Example 23.5 Show the set of vectors \(\left\{ \mathbf{v}_1 = \begin{pmatrix} 3 \\ 1 \\ 1 \end{pmatrix}, \mathbf{v}_2 = \begin{pmatrix} -\frac{1}{2} \\ -2 \\ \frac{7}{2} \end{pmatrix}, \mathbf{v}_3 = \begin{pmatrix} -1 \\ 2 \\ 1 \end{pmatrix} \right\}\) is orthogonal
- Show these are orthogonal using
R
If the set of vectors \(\{ \mathbf{v}_1, \ldots, \mathbf{v}_p \}\) are an orthogonal set, then the set of vectors \(\left\{ \frac{\mathbf{v}_1}{\|\mathbf{v}_1\|}, \ldots, \frac{\mathbf{v}_p}{\|\mathbf{v}_p\|} \right\}\) is an orthonormal set. Note that for each \(i\), the length of the vector \(\frac{\mathbf{v}_i} {\|\mathbf{v}_i \|} = 1\)
Theorem 23.2 Let the set \(\mathcal{S} = \{ \mathbf{v}_1, \ldots, \mathbf{v}_p \}\) be an orthogonal set of nonzero vectors in \(\mathcal{R}^n\). Then, the set of vectors in \(\mathcal{S}\) are linearly independent and therefore are a basis for the space spanned by \(\mathcal{S}\).
A set of orthogonal vectors is called an orthogonal basis.
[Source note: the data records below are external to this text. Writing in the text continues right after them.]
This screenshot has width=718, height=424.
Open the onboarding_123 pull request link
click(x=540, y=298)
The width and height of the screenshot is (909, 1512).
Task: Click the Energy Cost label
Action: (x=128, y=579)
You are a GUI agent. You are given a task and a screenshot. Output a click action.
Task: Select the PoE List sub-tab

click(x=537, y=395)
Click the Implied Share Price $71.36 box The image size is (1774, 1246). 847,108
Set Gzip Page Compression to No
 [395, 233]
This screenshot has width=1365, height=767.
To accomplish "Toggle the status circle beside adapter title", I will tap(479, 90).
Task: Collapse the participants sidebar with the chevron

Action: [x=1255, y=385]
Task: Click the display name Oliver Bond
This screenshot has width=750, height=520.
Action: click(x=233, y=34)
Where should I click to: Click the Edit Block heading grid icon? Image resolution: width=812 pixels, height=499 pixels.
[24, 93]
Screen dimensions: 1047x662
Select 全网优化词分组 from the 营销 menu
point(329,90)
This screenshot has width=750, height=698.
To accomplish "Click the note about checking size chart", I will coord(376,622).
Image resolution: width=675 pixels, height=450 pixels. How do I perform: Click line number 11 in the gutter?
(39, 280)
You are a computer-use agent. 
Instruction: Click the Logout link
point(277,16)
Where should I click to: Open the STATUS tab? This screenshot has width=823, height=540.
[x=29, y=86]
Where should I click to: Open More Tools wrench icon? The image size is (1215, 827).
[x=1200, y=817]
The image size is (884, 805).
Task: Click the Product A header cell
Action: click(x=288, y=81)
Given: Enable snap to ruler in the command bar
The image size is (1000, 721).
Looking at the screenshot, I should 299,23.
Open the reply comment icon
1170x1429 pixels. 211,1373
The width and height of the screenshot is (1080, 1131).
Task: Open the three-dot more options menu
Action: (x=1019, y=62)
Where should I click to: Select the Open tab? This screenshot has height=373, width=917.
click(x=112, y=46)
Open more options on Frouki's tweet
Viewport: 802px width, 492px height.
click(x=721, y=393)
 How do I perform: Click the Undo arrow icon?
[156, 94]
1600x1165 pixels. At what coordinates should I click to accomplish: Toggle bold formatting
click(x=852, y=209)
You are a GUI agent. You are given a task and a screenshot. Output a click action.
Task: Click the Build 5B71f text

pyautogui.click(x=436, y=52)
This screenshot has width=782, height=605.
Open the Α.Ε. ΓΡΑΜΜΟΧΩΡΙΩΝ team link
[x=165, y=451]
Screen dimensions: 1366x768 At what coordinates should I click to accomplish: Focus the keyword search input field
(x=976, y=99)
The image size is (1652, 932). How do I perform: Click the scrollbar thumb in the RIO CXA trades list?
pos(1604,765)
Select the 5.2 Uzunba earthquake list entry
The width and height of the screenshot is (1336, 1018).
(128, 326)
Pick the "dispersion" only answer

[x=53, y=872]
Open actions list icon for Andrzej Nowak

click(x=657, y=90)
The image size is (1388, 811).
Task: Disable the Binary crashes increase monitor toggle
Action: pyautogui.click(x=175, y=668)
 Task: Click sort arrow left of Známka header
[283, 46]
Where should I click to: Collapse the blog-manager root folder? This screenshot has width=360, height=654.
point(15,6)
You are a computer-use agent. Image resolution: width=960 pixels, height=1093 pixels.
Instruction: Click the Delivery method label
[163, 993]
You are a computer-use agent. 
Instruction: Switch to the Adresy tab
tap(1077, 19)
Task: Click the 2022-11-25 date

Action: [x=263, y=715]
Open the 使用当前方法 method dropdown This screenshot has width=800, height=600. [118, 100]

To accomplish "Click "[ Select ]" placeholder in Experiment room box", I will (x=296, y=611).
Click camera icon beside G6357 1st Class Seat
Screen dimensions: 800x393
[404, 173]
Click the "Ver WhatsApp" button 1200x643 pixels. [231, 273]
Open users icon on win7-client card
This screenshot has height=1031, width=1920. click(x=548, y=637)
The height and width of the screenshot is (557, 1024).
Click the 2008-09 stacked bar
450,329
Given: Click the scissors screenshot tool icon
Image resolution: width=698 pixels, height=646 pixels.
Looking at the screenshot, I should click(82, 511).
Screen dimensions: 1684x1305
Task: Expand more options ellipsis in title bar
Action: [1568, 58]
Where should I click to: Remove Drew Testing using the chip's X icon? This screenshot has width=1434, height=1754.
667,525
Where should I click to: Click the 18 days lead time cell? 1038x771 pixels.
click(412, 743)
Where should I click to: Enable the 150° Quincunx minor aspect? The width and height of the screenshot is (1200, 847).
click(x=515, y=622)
Theorem 23.3 Let \(\{ \mathbf{v}_1, \ldots, \mathbf{v}_p \}\) be an orthogonal basis of the subspace \(\mathcal{W}\) of \(\mathcal{R}^n\). Then for each \(\mathbf{x} \in \mathcal{W}\), the coefficients for the linear combination of basis vectors \(\{ \mathbf{v}_1, \ldots, \mathbf{v}_p \}\) for the vector \(\mathbf{x}\) are
\[ \begin{aligned} \mathbf{x} & = \frac{\mathbf{x}'\mathbf{v}_1}{\mathbf{v}_1'\mathbf{v}_1} \mathbf{v}_1 + \frac{\mathbf{x}'\mathbf{v}_2}{\mathbf{v}_2'\mathbf{v}_2} \mathbf{v}_2 + \cdots + \frac{\mathbf{x}'\mathbf{v}_p}{\mathbf{v}_p'\mathbf{v}_p} \mathbf{v}_p \\ & = c_1 \mathbf{v}_1 + c_2 \mathbf{v}_2 + \cdots + c_p \mathbf{v}_p \\ \end{aligned} \]
where \(c_j = \frac{\mathbf{x}'\mathbf{v}_j}{\mathbf{v}_j'\mathbf{v}_j}\). In other words, the coordinates of the vector \(\mathbf{x}\) with respect to the orthogonal basis \(\{ \mathbf{v}_1, \ldots, \mathbf{v}_p \}\) are the linear projection of the vector \(\mathbf{x}\) on the respective vectors \(\mathbf{v}_j\).
Thus, for a vector \(\mathbf{x}\) in the standard basis, the coordinates of \(\mathbf{x}\) with respect to an orthogonal basis can be easily calculated using dot products (rather than matrix inverses) which is an easier computation.
In fact, this is exactly the idea of using least squares estimation (linear regression, spline regression, etc.).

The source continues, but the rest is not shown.